Optimization of the luminescence emission of Si nanocrystals synthesized from non-stoichiometric Si oxides using a Central Composite Design of the deposition process

Abstract

Si oxide films with a controlled excess of Si were deposited on Si wafers by LPCVD using Si2H6 and O2, thermally annealed to 1100 °C for 1 h to form Si nanocrystals embedded in SiO2 and subsequently annealed at 450 °C in forming gas. The samples were characterized by Fourier transform infrared spectroscopy, spectroscopic ellipsometry and cathodoluminescence spectroscopy.
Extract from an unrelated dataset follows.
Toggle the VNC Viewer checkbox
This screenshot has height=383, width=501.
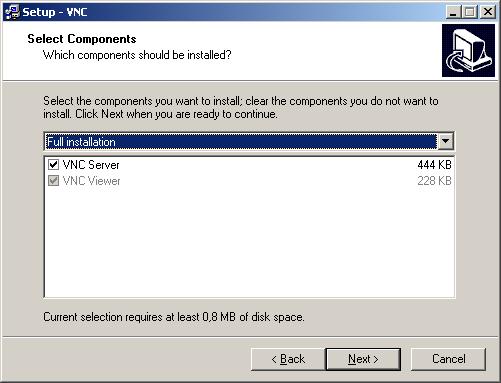tap(53, 181)
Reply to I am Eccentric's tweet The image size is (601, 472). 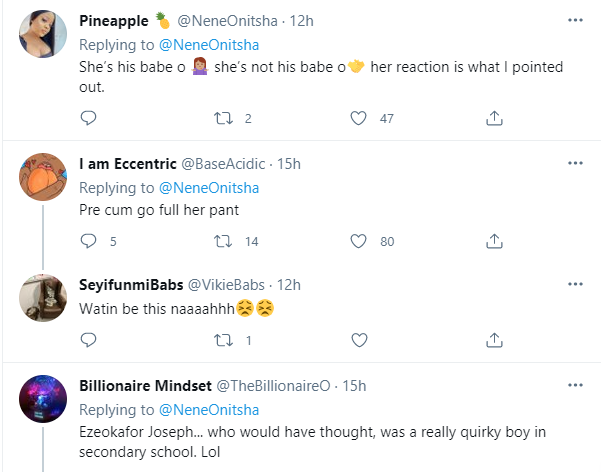click(88, 240)
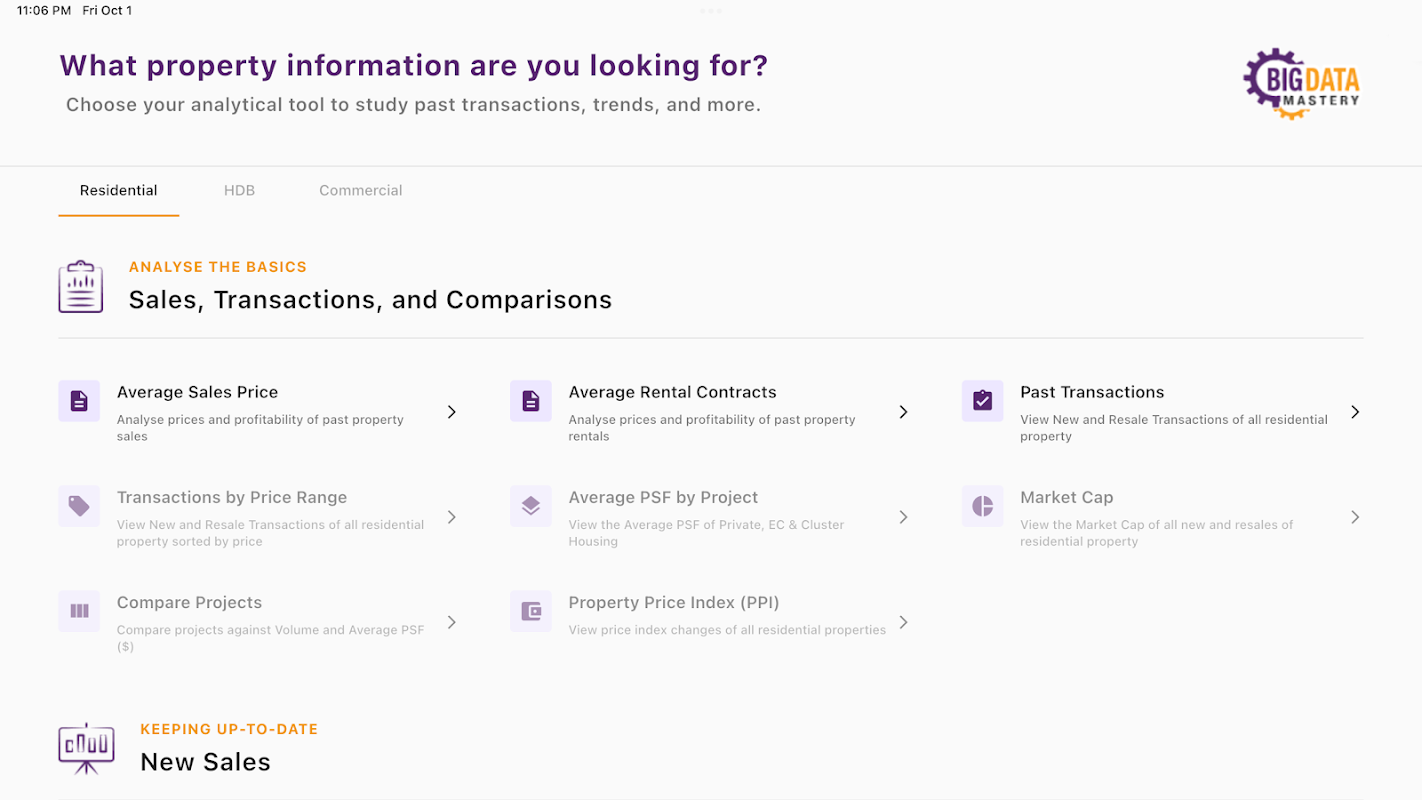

The excess of Si in the as-deposited samples, ranging from 0 to 70% in volume, was obtained from the ellipsometry data analysis. After annealing at 1100 °C, the samples show a luminescence band (peaking at 665 nm) at 80 K and at room temperature which is associated to the presence of Si nanocrystals. The growth rate, the excess of Si incorporated to the films and the intensity of the luminescence band were modelled using a Face-Centered Central Composite Design as a function of the main deposition variables (pressure, 185–300 mTorr; temperature, 250–400 °C; Si2H6/O2 flow ratio, 2–5) aiming to control the growth process and the incorporation of Si in excess as well as to determine the experimental conditions that yield the samples with the maximum intensity of the luminescence emission.